African-American Lawyer (1863 – 1939)

Ida Platt (September 29, 1863 – 1939) was an African-American lawyer, based in Chicago. In 1894, she became the first African-American woman licensed to practice law in Illinois, and the third in the United States.

==Early life==
Ida Platt was born in Chicago, Illinois, the daughter of Jacob F. and Amelia B. Platt. Her father owned a lumber business. She worked as a stenographer and secretary to pay her way at law school, and learned German and French in her work. She also studied piano as a young woman.
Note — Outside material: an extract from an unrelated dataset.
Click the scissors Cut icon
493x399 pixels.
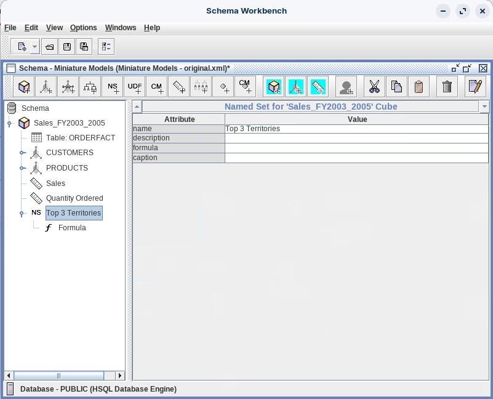pos(374,87)
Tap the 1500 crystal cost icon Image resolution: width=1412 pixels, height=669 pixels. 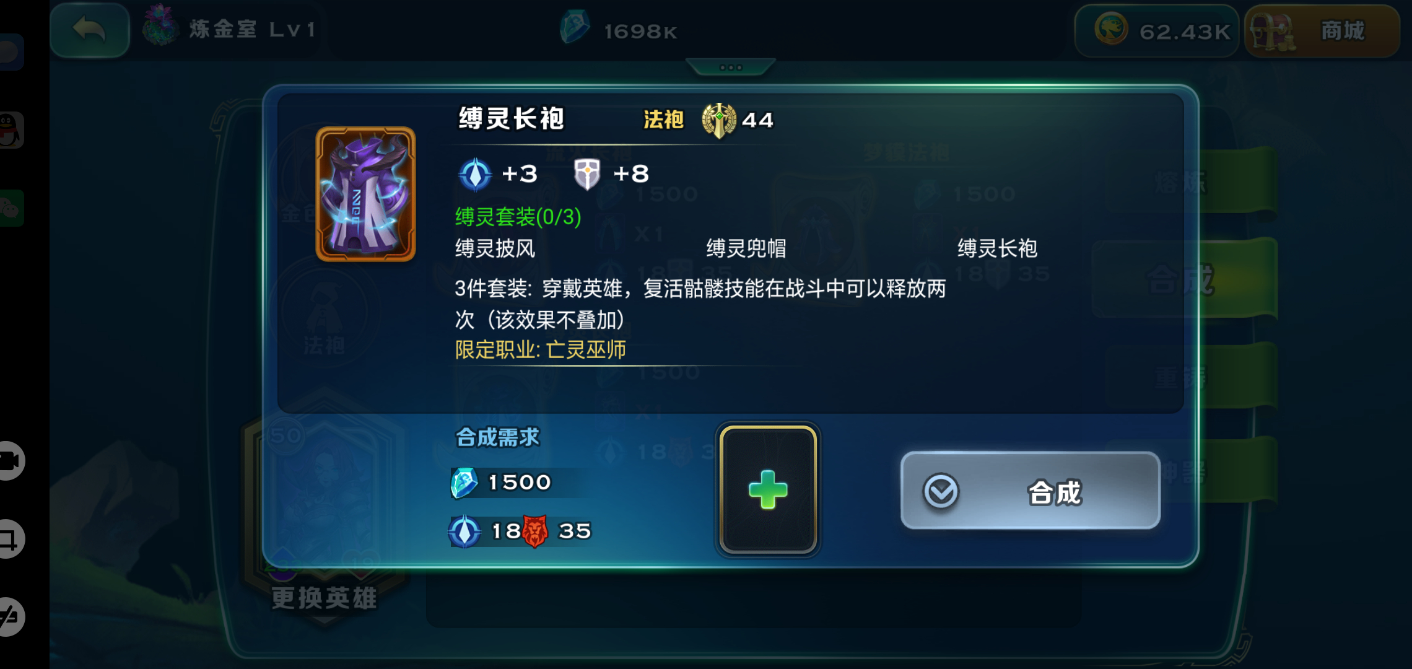464,483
Platt was the first African-American woman to graduate from Chicago-Kent College of Law when she finished in 1894.

==Career==
Ida Platt was admitted to the Illinois bar in 1894, becoming the first African-American woman lawyer in that state, and the third in the United States. She worked in the Chicago office of Joseph Washington Errant, practicing probate and real estate law. In 1896 she spoke at the national convention of the Colored Women's League in New York City, on "Woman in the Profession of Law". She opened her own law office downtown in 1911. She was a member of the Cook County Bar Association.

==Personal life==
Ida Platt's cousin Richard Theodore Greener was the first African-American graduate of Harvard College, dean of Howard University's School of Law, and a diplomat in Siberia; his daughter Belle da Costa Greene was a prominent librarian.

Platt married in 1923, at age 61, and moved to England. She died there on December 10th, 1939, aged 76 years. Today there is public housing for seniors in Chicago named the Ida Platt Apartments in her memory.